> [Task directions] Please output every line of the records below as a numbered list, leaving out blank lines and the pictures.

Items stored from a collection:
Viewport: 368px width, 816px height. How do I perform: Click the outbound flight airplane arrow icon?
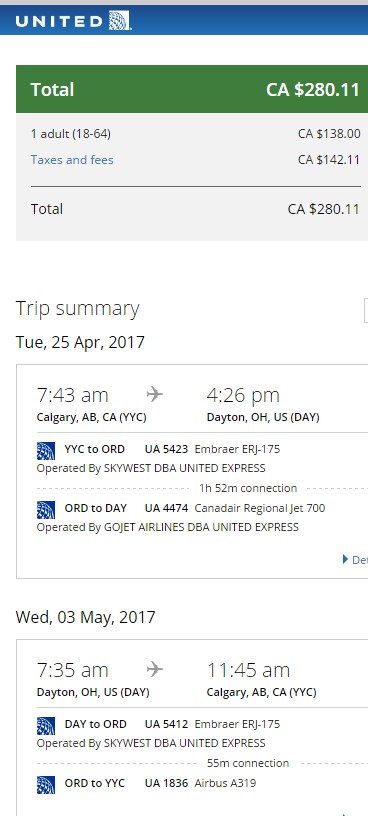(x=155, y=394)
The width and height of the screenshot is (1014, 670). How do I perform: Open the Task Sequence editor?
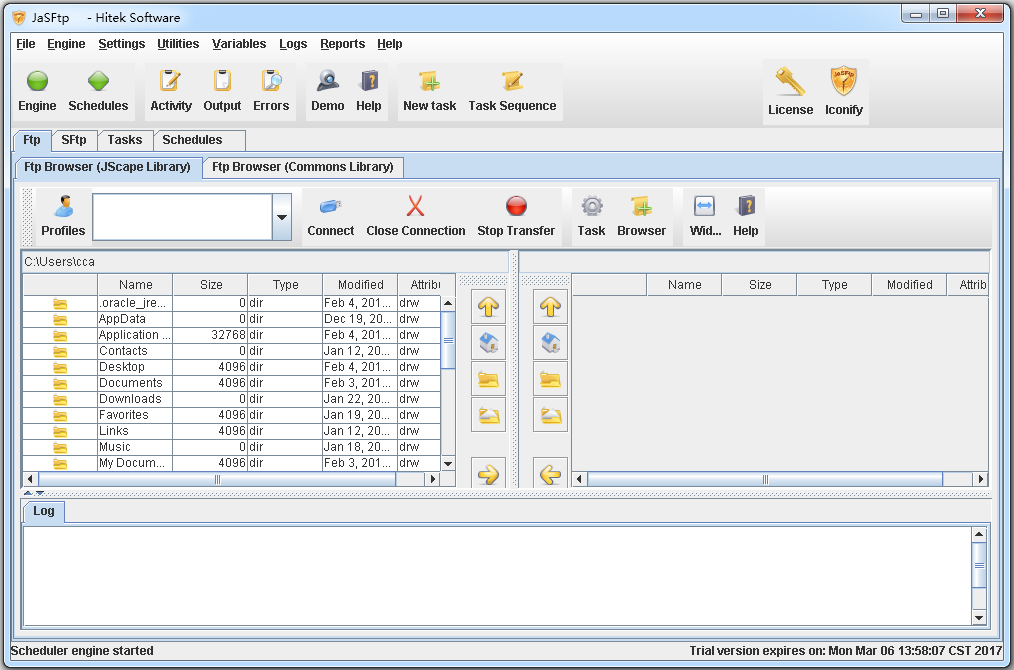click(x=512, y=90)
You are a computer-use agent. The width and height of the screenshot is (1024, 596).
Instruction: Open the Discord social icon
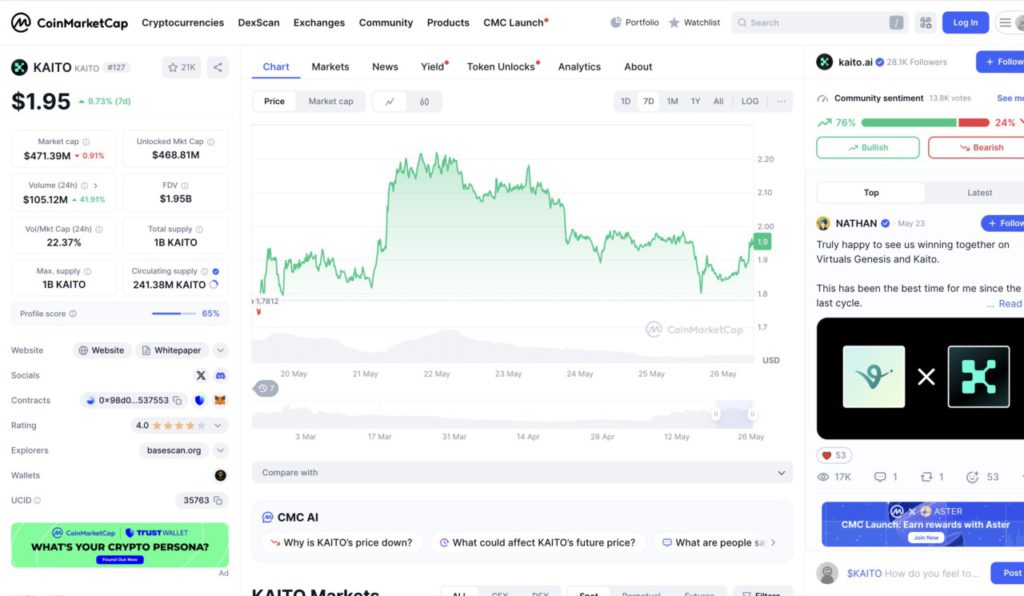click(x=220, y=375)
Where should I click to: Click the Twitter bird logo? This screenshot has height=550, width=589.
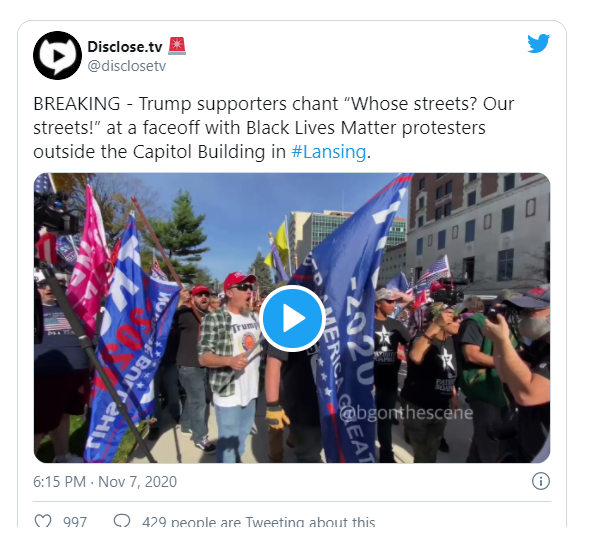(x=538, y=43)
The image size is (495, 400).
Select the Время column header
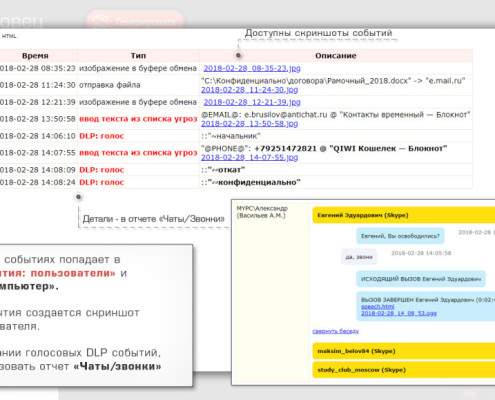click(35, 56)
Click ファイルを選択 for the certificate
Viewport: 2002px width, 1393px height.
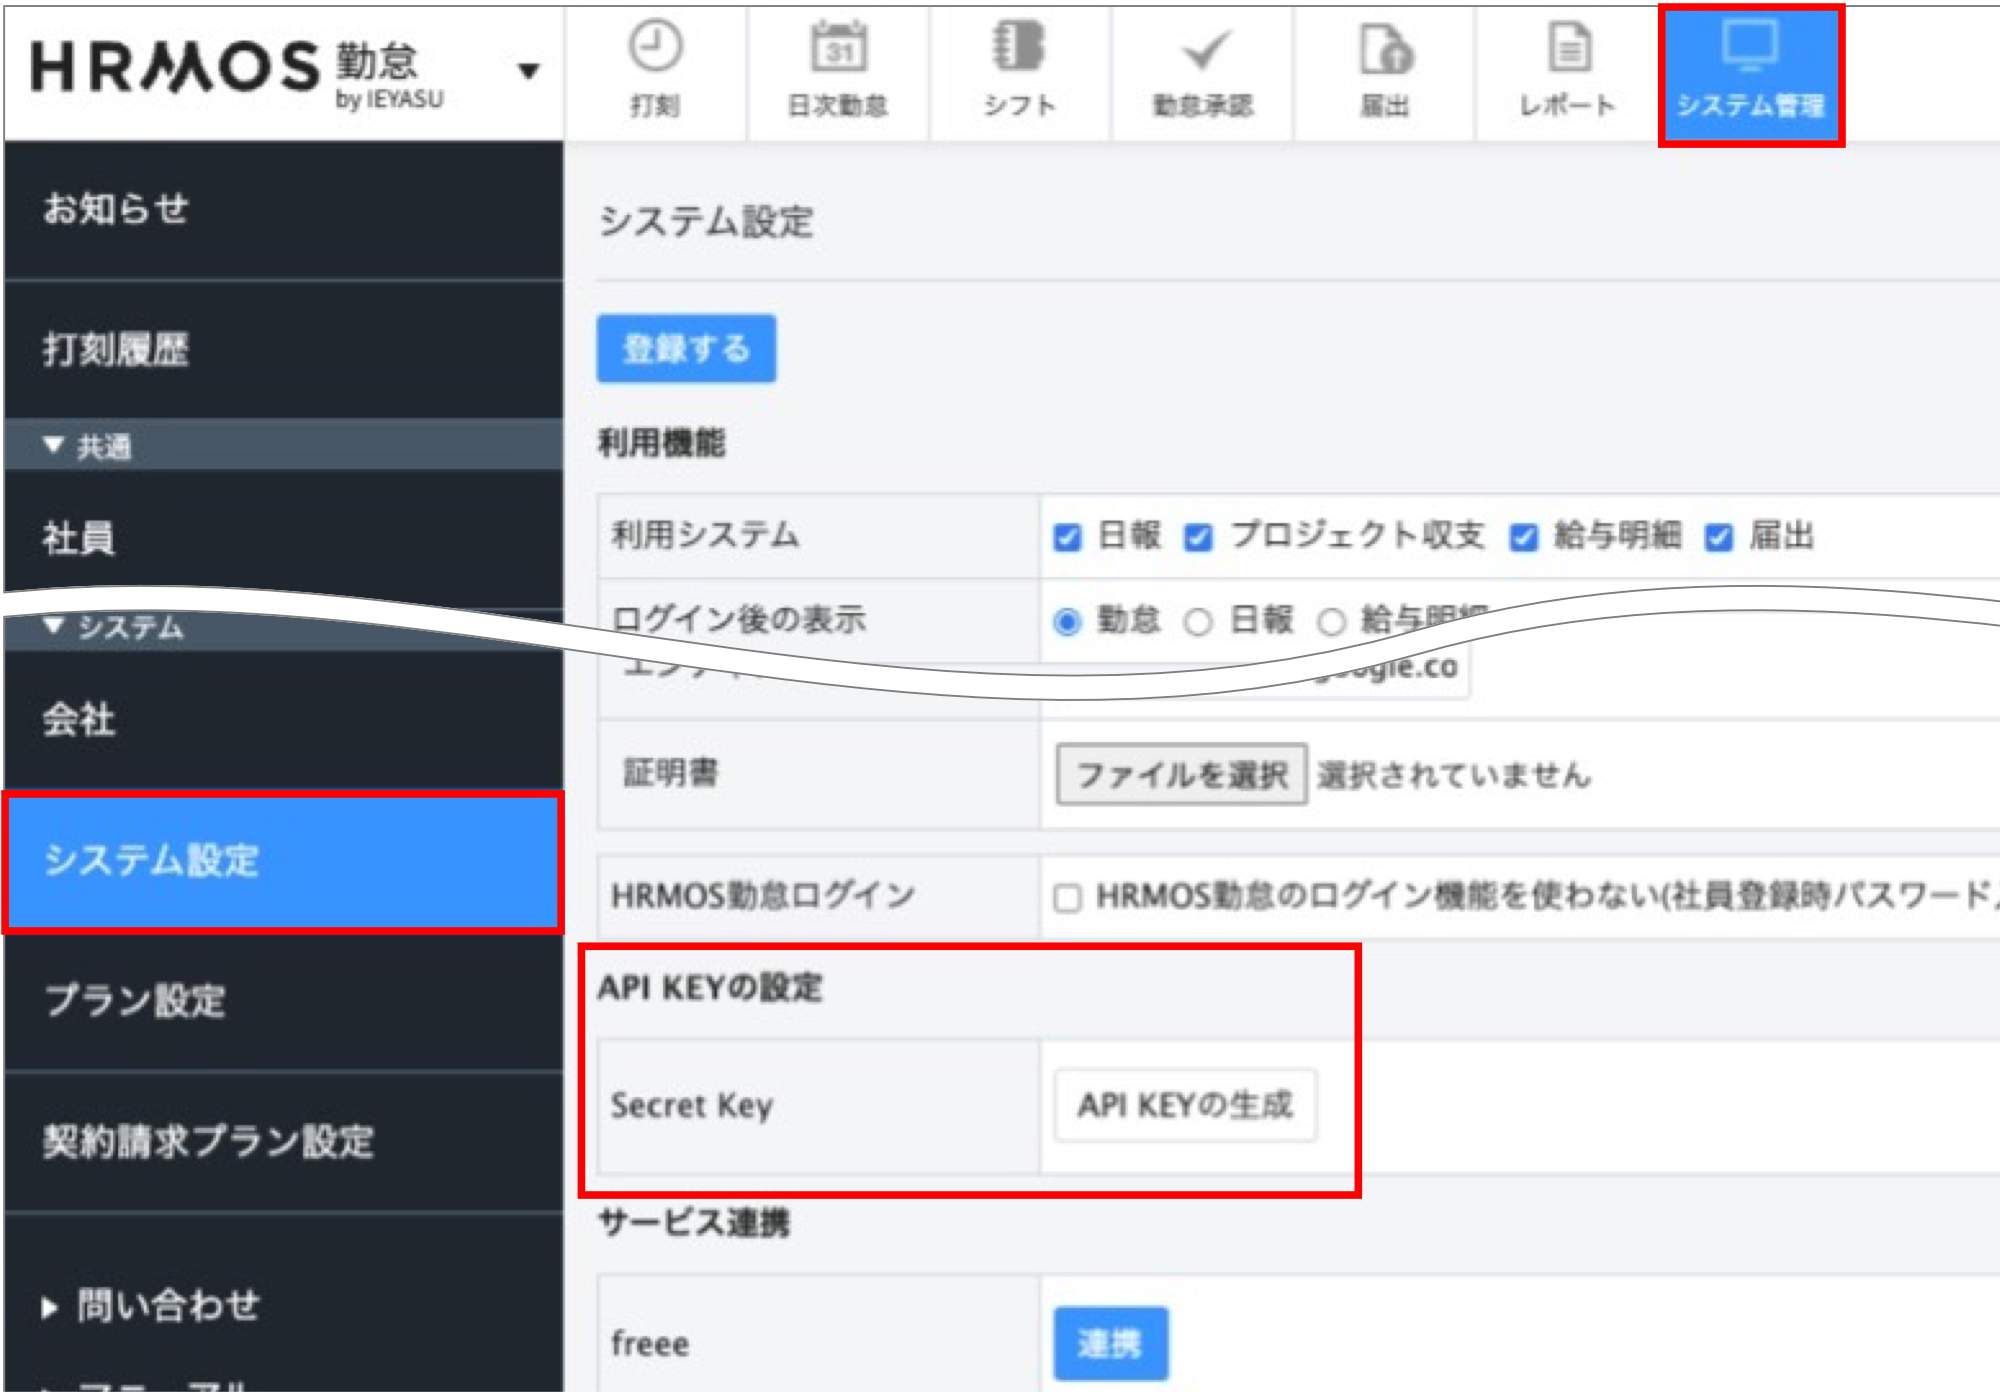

> [Solution for this task]
1. Viewport: 368px width, 816px height. How do I perform: Click the outbound flight airplane arrow icon?
2. (x=155, y=394)
3. The width and height of the screenshot is (1014, 670). How do I perform: Open the Task Sequence editor?
4. click(x=512, y=90)
5. You are a computer-use agent. The width and height of the screenshot is (1024, 596).
6. Instruction: Open the Discord social icon
7. click(x=220, y=375)
8. Where should I click to: Click the Twitter bird logo? This screenshot has height=550, width=589.
9. (x=538, y=43)
10. The image size is (495, 400).
11. Select the Время column header
12. click(35, 56)
13. Click ファイルを選択 for the certificate
14. Viewport: 2002px width, 1393px height.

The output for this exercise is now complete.